The Paradigm Shift
We are not just identifying risk factors; we are uncovering the genetic secrets of resilience — why some individuals with high-risk mutations never develop the disease.
We’re not asking what makes people sick, we’re discovering why some people stay well despite risk.
Traditional medical research begins by asking what goes wrong in a disease. At Halia Therapeutics, we’ve flipped that approach by studying people who stay healthy despite carrying high-risk genetic mutations. These individuals hold the key to understanding genetic resilience, the body’s natural ability to resist disease.
By decoding these real-world cases of resistance, we uncover drug targets rooted in proven human biology, not just theoretical pathways. This shift leads to therapies that’re not only more effective but also inherently safer, as they’re designed to mimic the body’s own protective mechanisms.
By starting with resilience instead of pathology, we’re not just treating disease—we’re redefining what’s possible for human health.



Health isn’t merely the absence of disease — it’s the active presence of protective mechanisms that keep biological systems in balance. At Halia Therapeutics, we focus on individuals who defy the odds: those with harmful genetic risk factors who remain symptom-free. These real-world cases reveal the biological signatures of protection, offering powerful insights grounded in actual human outcomes.

This marks a fundamental shift in how we approach medicine. Instead of asking only,“What causes disease?”, we now ask,“What prevents it?”This reorients the entire drug development process — from chasing dysfunction to amplifying resilience.
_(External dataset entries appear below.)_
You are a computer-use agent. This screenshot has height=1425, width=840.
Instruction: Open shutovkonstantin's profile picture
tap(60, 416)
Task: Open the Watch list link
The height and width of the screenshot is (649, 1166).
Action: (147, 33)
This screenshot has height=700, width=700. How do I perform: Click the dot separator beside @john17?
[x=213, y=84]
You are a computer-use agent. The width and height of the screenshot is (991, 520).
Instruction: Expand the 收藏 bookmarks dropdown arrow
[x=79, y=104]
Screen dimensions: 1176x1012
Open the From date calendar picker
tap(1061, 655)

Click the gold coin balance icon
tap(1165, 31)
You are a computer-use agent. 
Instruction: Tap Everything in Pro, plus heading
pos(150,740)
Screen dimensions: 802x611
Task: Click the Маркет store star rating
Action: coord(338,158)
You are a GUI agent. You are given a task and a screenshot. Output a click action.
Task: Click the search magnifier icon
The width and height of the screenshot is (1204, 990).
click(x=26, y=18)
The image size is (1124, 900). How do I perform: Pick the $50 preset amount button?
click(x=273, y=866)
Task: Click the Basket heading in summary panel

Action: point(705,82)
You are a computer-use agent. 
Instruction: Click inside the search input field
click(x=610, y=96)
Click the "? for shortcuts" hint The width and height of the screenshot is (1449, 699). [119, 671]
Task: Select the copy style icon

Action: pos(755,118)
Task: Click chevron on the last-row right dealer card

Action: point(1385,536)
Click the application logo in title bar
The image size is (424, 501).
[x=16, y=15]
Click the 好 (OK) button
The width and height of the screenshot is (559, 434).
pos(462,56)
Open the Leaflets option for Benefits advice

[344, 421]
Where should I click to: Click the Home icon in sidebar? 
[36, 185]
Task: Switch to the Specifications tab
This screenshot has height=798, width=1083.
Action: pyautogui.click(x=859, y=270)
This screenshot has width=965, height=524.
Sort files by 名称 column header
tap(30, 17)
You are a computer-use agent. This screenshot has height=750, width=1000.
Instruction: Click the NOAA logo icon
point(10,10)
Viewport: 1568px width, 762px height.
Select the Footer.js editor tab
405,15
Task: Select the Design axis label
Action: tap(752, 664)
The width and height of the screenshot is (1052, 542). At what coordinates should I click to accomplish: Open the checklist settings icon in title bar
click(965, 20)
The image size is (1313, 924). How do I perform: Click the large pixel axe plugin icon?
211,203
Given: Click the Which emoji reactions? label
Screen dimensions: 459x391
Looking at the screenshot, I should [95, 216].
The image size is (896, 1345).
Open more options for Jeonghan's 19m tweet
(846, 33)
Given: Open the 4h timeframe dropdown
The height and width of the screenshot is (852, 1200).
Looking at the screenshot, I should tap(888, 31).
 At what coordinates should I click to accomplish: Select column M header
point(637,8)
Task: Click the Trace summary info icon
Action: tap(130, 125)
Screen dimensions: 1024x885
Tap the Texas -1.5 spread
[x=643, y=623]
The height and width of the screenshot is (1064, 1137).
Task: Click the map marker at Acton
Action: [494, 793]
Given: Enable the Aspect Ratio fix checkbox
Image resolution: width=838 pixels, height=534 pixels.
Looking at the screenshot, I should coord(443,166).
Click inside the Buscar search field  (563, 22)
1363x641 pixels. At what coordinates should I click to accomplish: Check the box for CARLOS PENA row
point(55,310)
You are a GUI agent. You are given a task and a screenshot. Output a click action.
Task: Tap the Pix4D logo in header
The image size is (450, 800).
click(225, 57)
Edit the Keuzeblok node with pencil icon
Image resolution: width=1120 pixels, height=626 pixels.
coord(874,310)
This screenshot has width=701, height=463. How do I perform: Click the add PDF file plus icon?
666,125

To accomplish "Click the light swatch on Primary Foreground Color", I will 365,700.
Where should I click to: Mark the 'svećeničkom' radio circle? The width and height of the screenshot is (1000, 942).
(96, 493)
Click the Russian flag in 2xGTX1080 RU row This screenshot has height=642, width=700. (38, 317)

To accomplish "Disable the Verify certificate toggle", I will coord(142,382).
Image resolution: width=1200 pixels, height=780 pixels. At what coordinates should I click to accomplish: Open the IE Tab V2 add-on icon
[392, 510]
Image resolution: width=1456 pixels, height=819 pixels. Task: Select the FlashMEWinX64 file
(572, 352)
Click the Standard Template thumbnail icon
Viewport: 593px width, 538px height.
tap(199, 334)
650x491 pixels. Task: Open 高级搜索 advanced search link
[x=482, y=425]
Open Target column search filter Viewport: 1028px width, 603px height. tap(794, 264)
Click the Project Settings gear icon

The result is a new generation of therapies inspired by nature’s own defenses — medicines that restore balance, reinforce what’s working, and promote safer, more durable health outcomes. Viewed through this lens, chronic conditions like Alzheimer’s, cardiovascular disease, and cancer are no longer just problems to fix — they become opportunities to harness human resilience as the path forward.

Our Origins
From Inflammation to Resilience
01
Halia Therapeutics was founded in 2017 by groundbreaking research led by Dr. John “Keoni” Kauwe. While working with the Utah Population Database — one of the world’s largest and most comprehensive resources for linking genealogical, demographic, and medical records — Dr. Kauwe identified an extraordinary family in Cache County, Utah. Despite carrying the high-risk APOE4 gene variant, which is strongly associated with Alzheimer’s disease, none of the family members developed the condition.
02
Intrigued by this anomaly, Dr. Kauwe conducted in-depth genetic analysis and discovered a protective mutation in the RAB10 gene. This mutation appeared to shield these individuals from the harmful effects of APOE4, marking one of the first real-world demonstrations of genetic resilience to a major neurodegenerative disease.
03
This discovery became the spark for Halia’s founding mission: to decode the mechanisms of resilience and translate them into therapies. Initially, the company focused on leveraging the RAB10 pathway to develop a treatment for Alzheimer’s disease. However, as science progressed, it became evident that the same pathway also conferred protection against chronic inflammation—a fundamental driver of numerous conditions, including neurodegeneration, cancer, cardiovascular disease, and inflammatory disorders of the skin, liver, and gut.
04
Recognizing this, Halia expanded its vision to create a broader therapeutic platform. By targeting the RAB10 pathway and modulating upstream and downstream regulators such as LRRK2 and NEK7, the company began developing a strategy to regulate the NLRP3 inflammasome — a central component of the body’s inflammatory response.
05
Today, Halia is advancing a pipeline of resilience-based therapies into clinical development. Early preclinical data indicate the potential to reset the body’s inflammatory balance and deliver durable protection across multiple organ systems.
What began as a focused investigation into Alzheimer’s resistance has evolved into a transformative model for treating — and ultimately intercepting — a broad spectrum of chronic diseases.